Em setembro, o procurador tinha três processos contra ele no Conselho Nacional do Ministério Público (CNMP). Em um deles, o CNMP investigava se houve abuso de poder por parte de Dallagnol no caso da apresentação de PowerPoint contra o ex-presidente Lula. Um outro processo dizia respeito a publicações do ex-coordenador sobre o senador Renan Calheiros (MDB-AL), que na época concorria à Presidência do Senado. O último processo foi movido pela também senadora Kátia Abreu (PP-TO). A senadora protocolou um pedido de remoção de Deltan do comando da operação em Curitiba. Como justificativa, Kátia cita o acordo feito entre a força-tarefa e a Petrobras para que R$ 2,5 bilhões de reais recuperados pela operação fossem destinados a uma fundo gerido pelos próprios procuradores. O dinheiro é proveniente de um acordo para encerrar as investigações contra a Petrobras nos Estados Unidos. A empresa teve que pagar uma multa de US$ 682 milhões (cerca de R$ 2,66 milhões) ao governo americano, mas 80% do valor ficou no Brasil para pagar acionistas minoritários da Petrobrás e para investir em "projetos de combate à corrupção". A criação do fundo foi proibida pelo STF e o dinheiro obtido foi destinado à Educação e ao combate de queimadas e desmatamento na Amazônia.
Um dia após a saída de Dallagnol, sete procuradores da força-tarefa da Operação Lava JatoemSão Paulo comunicaram sua saída ao procurador-geral da República. Segundo o ofício, a solicitação foi feita devido a "incompatibilidades insolúveis com a atuação da procuradora natural dos feitos da referida força-tarefa, Dra. Viviane de Oliveira Martinez". Os procuradores acusaram Viviane de colocar entraves para o aprofundamento das operações e afirmaram que a promotora não comparecia às reuniões do grupo. Em 29 de setembro, os procuradores que integravam o núcleo da operação na PGR saíram, marcando o fim da força-tarefa de São Paulo. Apenas Viviane, pivô da demissão coletiva, permanece cuidando dos casos da Lava Jato paulista.

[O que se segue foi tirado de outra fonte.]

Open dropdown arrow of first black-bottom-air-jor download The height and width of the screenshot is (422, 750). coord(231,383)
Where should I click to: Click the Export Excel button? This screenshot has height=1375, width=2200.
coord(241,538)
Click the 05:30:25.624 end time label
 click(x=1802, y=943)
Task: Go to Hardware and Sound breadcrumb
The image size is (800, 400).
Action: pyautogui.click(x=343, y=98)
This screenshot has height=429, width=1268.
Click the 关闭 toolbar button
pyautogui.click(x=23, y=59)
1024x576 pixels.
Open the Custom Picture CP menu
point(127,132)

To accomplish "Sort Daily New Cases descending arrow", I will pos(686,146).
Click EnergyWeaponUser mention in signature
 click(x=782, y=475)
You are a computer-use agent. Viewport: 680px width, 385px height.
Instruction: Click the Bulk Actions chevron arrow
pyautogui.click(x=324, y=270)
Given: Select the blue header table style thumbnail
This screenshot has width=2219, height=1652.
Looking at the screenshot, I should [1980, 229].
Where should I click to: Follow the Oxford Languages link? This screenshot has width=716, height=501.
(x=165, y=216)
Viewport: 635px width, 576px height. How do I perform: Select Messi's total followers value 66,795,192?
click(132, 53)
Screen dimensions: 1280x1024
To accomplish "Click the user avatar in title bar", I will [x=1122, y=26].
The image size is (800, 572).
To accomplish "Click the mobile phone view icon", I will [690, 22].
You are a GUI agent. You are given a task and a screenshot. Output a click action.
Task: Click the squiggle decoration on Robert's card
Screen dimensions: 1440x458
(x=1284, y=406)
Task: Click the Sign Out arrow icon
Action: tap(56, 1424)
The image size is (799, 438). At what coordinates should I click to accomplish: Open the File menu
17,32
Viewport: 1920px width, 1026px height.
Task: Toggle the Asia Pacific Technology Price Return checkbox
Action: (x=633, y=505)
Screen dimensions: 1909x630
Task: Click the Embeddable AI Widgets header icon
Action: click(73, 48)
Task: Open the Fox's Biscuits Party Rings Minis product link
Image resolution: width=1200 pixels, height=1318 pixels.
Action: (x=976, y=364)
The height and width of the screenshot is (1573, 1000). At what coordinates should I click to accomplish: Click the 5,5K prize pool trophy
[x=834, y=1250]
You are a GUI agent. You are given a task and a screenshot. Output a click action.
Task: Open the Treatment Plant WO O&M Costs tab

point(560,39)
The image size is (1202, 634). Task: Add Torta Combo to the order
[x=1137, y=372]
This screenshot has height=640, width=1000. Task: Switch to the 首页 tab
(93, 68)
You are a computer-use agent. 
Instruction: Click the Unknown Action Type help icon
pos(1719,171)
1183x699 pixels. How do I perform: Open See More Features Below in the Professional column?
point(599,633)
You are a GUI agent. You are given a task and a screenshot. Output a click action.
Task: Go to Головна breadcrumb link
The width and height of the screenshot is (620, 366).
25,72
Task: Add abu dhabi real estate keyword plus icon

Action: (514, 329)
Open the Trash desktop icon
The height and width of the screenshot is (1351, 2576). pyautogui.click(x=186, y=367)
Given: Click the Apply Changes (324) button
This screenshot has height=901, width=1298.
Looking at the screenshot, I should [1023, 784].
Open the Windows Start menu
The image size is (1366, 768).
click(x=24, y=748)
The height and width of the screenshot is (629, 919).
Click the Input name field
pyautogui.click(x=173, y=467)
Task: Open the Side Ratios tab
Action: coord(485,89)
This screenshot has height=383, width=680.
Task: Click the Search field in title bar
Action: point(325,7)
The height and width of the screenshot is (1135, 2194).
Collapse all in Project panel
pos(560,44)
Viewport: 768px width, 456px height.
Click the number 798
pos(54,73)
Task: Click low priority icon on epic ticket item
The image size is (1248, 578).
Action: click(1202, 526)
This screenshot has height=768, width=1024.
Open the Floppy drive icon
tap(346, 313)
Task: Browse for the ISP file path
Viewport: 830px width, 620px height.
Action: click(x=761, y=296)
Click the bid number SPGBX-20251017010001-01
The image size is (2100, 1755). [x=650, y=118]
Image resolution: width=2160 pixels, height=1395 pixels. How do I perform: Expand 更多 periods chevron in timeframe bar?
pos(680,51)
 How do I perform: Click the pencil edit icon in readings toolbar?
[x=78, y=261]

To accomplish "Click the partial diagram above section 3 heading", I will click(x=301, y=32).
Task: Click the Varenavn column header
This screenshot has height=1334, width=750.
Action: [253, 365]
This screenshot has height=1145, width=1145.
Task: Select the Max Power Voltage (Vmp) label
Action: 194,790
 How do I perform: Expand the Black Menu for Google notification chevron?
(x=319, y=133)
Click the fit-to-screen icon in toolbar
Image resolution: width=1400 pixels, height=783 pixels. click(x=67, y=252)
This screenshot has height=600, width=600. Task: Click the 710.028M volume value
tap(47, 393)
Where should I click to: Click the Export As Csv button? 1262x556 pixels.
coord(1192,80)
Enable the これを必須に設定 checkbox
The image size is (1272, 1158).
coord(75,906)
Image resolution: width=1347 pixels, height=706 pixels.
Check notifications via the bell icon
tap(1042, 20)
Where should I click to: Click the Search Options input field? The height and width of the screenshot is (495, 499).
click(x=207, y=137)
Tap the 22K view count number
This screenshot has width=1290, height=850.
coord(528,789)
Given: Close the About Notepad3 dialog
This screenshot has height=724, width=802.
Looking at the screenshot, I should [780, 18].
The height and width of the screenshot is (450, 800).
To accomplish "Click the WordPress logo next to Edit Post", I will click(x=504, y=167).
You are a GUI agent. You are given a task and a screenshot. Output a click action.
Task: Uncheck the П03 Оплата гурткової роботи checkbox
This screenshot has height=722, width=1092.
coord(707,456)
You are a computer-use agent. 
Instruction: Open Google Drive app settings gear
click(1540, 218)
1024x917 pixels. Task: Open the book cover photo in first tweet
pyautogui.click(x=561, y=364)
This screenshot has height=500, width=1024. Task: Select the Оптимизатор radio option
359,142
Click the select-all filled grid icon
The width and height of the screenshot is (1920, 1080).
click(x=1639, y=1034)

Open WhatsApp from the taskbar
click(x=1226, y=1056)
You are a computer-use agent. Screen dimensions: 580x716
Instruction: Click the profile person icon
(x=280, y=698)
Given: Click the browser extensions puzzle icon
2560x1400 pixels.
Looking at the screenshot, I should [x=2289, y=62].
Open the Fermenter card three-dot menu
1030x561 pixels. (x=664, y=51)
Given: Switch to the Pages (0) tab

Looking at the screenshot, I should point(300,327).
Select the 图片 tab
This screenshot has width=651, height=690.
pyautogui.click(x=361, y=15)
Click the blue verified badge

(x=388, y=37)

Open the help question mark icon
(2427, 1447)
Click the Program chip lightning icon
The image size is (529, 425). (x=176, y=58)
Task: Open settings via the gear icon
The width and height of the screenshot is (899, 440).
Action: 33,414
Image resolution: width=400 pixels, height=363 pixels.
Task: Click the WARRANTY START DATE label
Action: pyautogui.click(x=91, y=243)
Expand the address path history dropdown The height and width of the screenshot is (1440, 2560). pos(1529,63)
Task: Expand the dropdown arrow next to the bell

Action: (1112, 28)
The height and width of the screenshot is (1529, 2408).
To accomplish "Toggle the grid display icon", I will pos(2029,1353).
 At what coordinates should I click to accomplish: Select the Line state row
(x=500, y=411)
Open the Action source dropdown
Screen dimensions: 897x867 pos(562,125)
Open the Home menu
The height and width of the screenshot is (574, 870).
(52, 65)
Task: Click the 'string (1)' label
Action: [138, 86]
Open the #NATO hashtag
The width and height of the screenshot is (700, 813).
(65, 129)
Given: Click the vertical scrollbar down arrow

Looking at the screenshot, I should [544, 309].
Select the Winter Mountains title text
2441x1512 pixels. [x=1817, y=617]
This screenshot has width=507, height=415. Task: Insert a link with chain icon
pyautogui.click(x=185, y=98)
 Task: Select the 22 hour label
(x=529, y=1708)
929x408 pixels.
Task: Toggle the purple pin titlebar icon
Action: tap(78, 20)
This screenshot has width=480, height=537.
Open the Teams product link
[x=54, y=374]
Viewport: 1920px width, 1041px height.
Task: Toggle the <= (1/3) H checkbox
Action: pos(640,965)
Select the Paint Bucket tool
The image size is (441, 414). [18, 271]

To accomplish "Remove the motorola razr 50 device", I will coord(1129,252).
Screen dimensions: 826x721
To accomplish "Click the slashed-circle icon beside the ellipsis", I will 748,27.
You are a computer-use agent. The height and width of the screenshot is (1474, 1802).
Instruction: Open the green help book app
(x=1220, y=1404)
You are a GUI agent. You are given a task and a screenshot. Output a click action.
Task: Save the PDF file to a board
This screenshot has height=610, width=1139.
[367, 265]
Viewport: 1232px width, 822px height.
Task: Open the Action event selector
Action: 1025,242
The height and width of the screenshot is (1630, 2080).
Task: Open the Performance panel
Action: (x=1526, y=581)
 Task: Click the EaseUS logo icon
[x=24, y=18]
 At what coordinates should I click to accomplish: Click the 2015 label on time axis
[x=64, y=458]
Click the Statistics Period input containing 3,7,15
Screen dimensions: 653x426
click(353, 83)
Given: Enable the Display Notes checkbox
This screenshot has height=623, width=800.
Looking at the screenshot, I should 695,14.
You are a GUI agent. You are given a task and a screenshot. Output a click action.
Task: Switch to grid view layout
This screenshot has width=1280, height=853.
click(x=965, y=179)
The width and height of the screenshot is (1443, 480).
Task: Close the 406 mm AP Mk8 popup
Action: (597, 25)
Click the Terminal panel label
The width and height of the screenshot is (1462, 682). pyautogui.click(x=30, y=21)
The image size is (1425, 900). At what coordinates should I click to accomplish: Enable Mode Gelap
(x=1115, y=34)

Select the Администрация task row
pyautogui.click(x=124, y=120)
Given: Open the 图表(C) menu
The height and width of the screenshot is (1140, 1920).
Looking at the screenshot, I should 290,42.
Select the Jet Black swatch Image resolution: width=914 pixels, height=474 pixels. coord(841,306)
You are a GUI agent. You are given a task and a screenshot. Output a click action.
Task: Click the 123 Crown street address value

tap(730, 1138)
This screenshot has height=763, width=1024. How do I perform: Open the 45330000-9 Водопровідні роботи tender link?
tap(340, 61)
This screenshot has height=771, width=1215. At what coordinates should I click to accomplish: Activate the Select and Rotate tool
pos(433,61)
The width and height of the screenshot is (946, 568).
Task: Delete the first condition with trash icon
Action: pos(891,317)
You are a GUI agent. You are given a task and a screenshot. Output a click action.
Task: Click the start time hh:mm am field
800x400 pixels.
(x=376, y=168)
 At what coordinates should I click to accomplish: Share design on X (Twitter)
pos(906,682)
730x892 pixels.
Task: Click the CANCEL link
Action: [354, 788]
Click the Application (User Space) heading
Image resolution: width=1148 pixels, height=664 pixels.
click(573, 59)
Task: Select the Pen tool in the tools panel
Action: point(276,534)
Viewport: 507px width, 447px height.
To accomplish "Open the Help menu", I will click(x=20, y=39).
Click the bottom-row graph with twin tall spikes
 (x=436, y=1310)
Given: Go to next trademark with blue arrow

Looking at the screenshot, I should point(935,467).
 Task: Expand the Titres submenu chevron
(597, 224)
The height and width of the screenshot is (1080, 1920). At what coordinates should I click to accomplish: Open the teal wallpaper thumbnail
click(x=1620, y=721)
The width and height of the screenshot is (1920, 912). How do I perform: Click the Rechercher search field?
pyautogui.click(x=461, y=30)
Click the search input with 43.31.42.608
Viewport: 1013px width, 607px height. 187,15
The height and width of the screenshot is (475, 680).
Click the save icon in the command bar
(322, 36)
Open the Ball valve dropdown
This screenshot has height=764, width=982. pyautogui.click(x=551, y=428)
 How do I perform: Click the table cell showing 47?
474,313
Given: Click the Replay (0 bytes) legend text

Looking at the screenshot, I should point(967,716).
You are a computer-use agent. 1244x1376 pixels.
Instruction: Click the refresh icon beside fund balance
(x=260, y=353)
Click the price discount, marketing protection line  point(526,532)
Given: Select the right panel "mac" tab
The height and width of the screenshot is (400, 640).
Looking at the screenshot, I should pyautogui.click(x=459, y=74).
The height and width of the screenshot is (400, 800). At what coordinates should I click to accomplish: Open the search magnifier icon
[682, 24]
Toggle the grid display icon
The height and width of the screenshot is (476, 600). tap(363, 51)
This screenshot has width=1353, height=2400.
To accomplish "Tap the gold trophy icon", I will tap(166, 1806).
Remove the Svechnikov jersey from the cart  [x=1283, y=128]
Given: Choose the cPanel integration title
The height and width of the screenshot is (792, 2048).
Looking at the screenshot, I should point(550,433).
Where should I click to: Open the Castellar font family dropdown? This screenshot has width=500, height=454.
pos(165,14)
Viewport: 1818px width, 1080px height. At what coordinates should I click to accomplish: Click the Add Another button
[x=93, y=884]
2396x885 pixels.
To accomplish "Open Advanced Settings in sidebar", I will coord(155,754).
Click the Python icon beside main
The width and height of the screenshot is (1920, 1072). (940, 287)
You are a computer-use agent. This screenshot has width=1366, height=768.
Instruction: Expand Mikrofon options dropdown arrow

O presidente Jair Bolsonaro e o ex-ministro da Justiça e Segurança Pública Sergio Moro
Em 7 de outubro, o presidente Bolsonaro causou polêmica ao afirmar que "acabou" com a Lava Jato. "É um orgulho, é uma satisfação que eu tenho, dizer a essa imprensa maravilhosa que eu não quero acabar com a Lava Jato. Eu acabei com a Lava Jato, porque não tem mais corrupção no governo", declarou o presidente. Horas depois, o ex-ministro Sergio Moro usou suas redes sociais para criticar as "tentativas de acabar com a Lava Jato". O ex-juiz não citou a fala de Bolsonaro em sua postagem. "As tentativas de acabar com a Lava Jato representam a volta da corrupção. É o triunfo da velha política e dos esquemas que destroem o Brasil e fragilizam a economia e a democracia. Esse filme é conhecido. Valerá a pena se transformar em uma criatura do pântano pelo poder?", escreveu. Em agosto, o filho mais velho do presidente, senador Flávio Bolsonaro (Republicanos-RJ), defendeu a atuação de Aras em uma entrevista ao jornal O Globo. Dias antes da fala de Flávio, Aras havia afirmado que estava na hora de "corrigir os rumos para que o lavajatismo não perdure". Em seguida, o senador afirmou que "Aras tem feito um trabalho de fazer com que a lei valha para todos". "Embora não ache que a Lava Jato seja esse corpo homogêneo, considero que pontualmente algumas pessoas ali têm interesse político ou financeiro", afirmou Flávio.